Ideas vs. Expression: The Core Legal Debate

Safaricom’s central argument was that copyright law protects the expression of ideas, not the ideas themselves, and that parental control wallets are a common, unprotectable concept used across banking and software globally. The court agreed with the principle, but rejected its application to the facts.

Justice Mongare, citing Solut Technology Limited v Safaricom Limited [2024] KEHC 11002 (KLR) and Jack J. Khanjira & another v Safaricom PLC [HCCC No. 231 of 2011], confirmed that copyright does not protect the general idea of a parental control wallet. What it does protect is the specific, original expression of that idea, and that is precisely what Muoki had produced.

The court found that Muoki’s documentation went far beyond a general concept. It set out a detailed USSD menu tree, the specific sequence of operations, the types of restrictions, the reporting mechanisms, and the system responses at every stage. That level of detail, fixed in writing and registered, constituted an original literary work under the Act. Safaricom’s product reproduced the same structural logic: parental control, spending limits, beneficiary management, pull-back of funds, and spend tracking through USSD menus.

The judge was clear: “The Plaintiffs do not claim exclusivity over the concept of parental control but claim exclusivity over their specific expression of that concept in a detailed USSD code and menu structure. That is precisely what copyright law protects.”

Access Was Established

The disclosure to Sitoyo Lopokoiyot between March and June 2021 was uncontroverted. Safaricom did not deny that Lopokoiyot was its employee. Critically, Safaricom did not call Lopokoiyot as a witness to deny the meeting or its contents. The temporal proximity between that disclosure and the November 2022 product launch was, in the court’s words, “highly suggestive and indicative of a pattern in intellectual property disputes where an innovator shares an idea, the large corporation initially rejects it, and then, months later, launches a strikingly similar product.”
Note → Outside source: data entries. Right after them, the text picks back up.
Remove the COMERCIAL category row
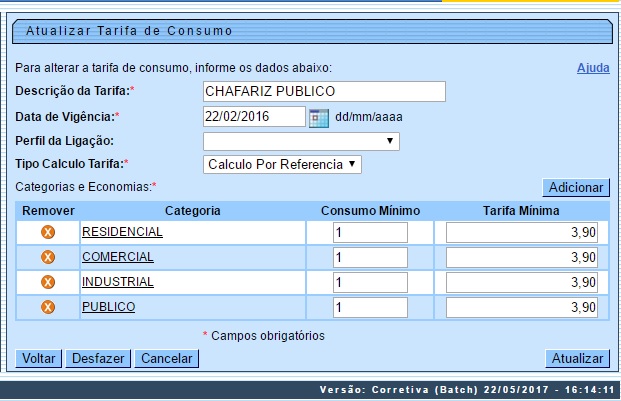 pos(47,257)
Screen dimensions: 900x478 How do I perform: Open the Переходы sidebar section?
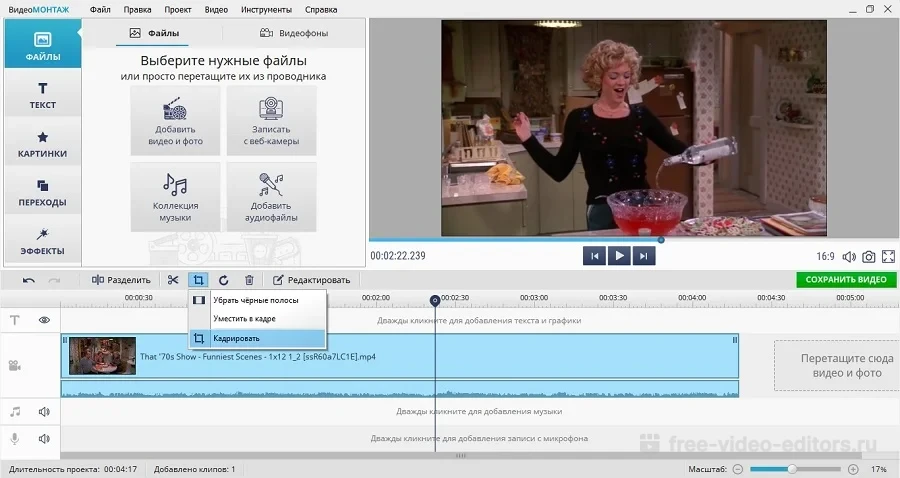click(42, 192)

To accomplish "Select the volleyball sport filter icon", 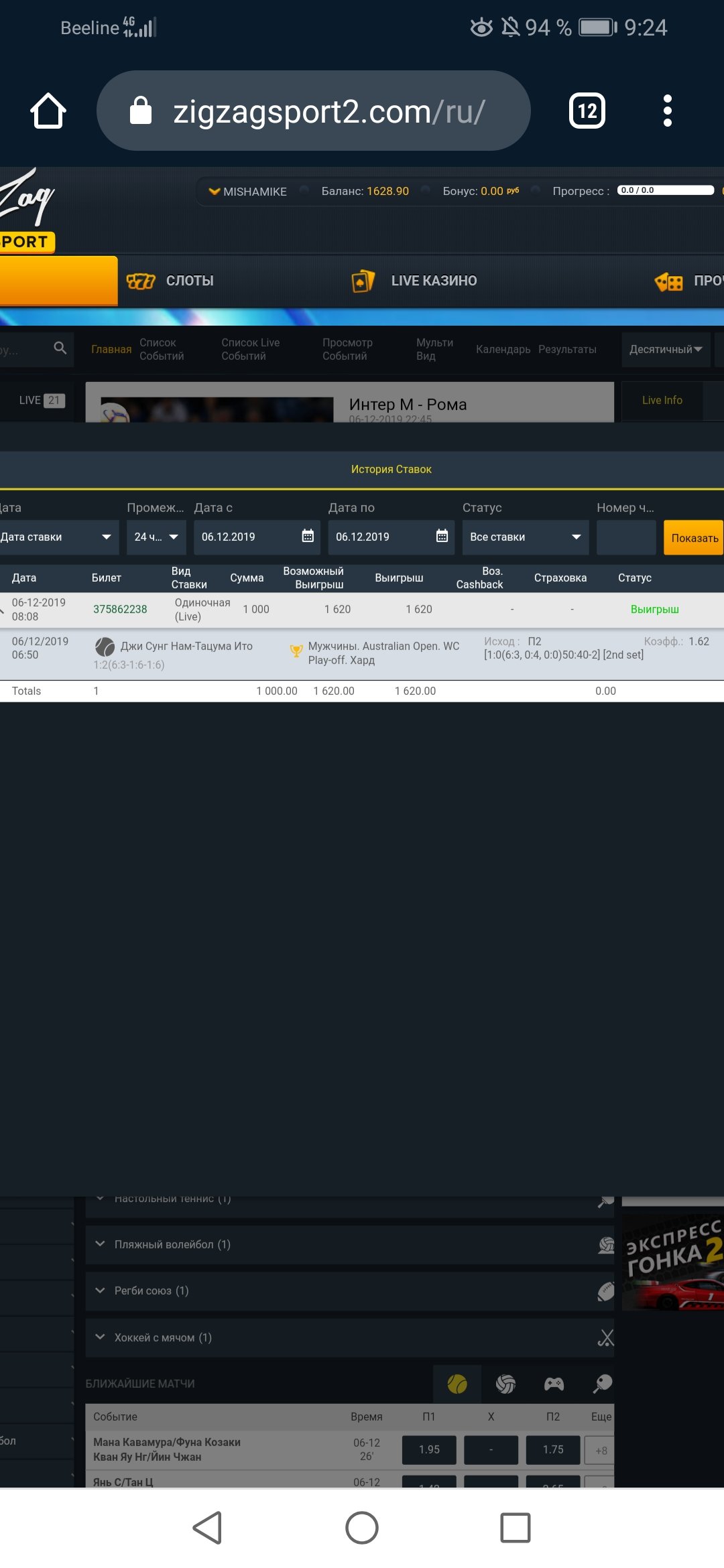I will pyautogui.click(x=505, y=1384).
The Two Defences That Collapsed

Defence 1: The CBK Governor’s Verbal Request

Safaricom argued that its product development originated from a verbal request by the Governor of the Central Bank of Kenya, who had raised concerns about minors accessing betting platforms. Safaricom’s own witness (DW1, its Senior Legal Counsel Isaac Kibere) admitted in cross-examination that there was no evidence of these meetings, no official circular, no meeting minutes, nothing.

The court was withering: “It is not the duty of the CBK Governor to advise Safaricom on product features or any other entity for that matter.” Justice Mongare also noted that the CBK witness (PW3), the Deputy Director of the Banking and Payments Department, was “dodgy” in her manner of answering questions and that the court was forced to threaten her with arrest before she honoured her summons, suggesting the testimony regarding CBK’s role was not the full truth.

Further undermining this defence: Safaricom’s own documents showed it had submitted a Formal Product Proposal to the CBK on 20 January 2021, before Peter’s official approach in March 2021. This sequence was inconsistent with Safaricom’s narrative of an organic product development driven by the CBK’s request.

Defence 2: The Huawei Proposal

Safaricom and Huawei argued that Huawei had independently developed the parent-child control functionality from September 2020, approximately six months before Muoki’s pitch to Safaricom in March 2021. Huawei produced email correspondences dated 3 September 2020 and 17 September 2020, and an FRS Proposal dated 21 September 2020.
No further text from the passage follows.